Tebow has two national championships and a Heisman Trophy under his belt - the first sophomore to ever win the award - and the Gators should probably be No. 1 in the preseason rankings. Tebow will have a shot at wining another Heisman as well, but there is still a lot of work to get done.
"Tim Tebow is a great player," said Loeffler, who coached last season with the Detroit Lions. "He's probably one of the best players in college football history. The wonderful thing about the quarterback position anywhere from Chad Henne to Tom Brady, Brian Griese, all the guys I've been a part of, you've never arrived at the quarterback position.
"I don't care if you've won five Super Bowls, if you've won two Heismans, if you've won four national championships, there is always something at the position you can work at."
Tebow is no different. Some question his arm strength or how much loft he puts under deep passes. Can he throw the ball on a rope like NFL quarterbacks? How will he adjust to going under center? Despite his unbelievable success, there are still questions about his pro potential.
Rivals.com rated Tebow as a five-star recruit and the best dual-threat quarterback in the 2006 class. The only quarterbacks rated higher were Matthew Stafford, arguably the top quarterback available in this year's NFL draft, and Mitch Mustain.

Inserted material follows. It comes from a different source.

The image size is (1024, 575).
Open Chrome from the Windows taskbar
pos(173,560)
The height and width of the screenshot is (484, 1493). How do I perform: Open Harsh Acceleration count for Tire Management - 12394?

"I knew Timmy Tebow when he was a sophomore in high school and I recruited him at the University of Michigan," Loeffler said. "From day one he had it and he'll always have it, so there's not one thing that surprised me about him besides how he handles the off-the-field issues. ... he has a miraculous way of dealing with the public and he is awesome in every sense of the word.
"He fits the same mold in terms of having it. ... It's hard to describe what it is but they've got it. It's going to be absolutely a privilege and one of the best phases of my life to work with this guy."
Florida's offense might be difficult to grasp for some assistant coaches, but Loeffler said he has studied it for years and followed the success of coach Urban Meyer, from his days at Bowling Green, then at Utah and now at Florida.
Quarterbacks have raved about Loeffler's short stint with the Gators. Tebow was involved with picking the next quarterbacks coach after Dan Mullen left to take over at Mississippi State. Loeffler seemed like a perfect fit because of their prior relationship and his time in the NFL.
Florida signee Jordan Reed has already said good things about his new position coach and so has 2010 commit Trey Burton, who first met Loeffler during Florida's Junior Day two weekends ago. The two apparently hit it off.
When Tebow decided Michigan was not going to be the best fit for him and he and Loeffler parted on the recruiting trail, Loeffler told him that one day they would cross paths again. No one believed it would be only a few years later as Tebow looks to win three national titles in four years.
"It's an absolute privilege to be a part of this program but also to coach Timmy," Loeffler said. "I've watched Timmy Tebow since he was 15, watching him progress from a high school kid to a college player. His upside is going to get better. He'll make himself better. He's a rock star in every sense of the word. I'm just honored to coach him."
Meyer gave Loeffler just one bit of advice.
"Coach Meyer said, 'Just don't screw him up,' " Loeffler said. "So we'll try not to screw him up, that's for sure."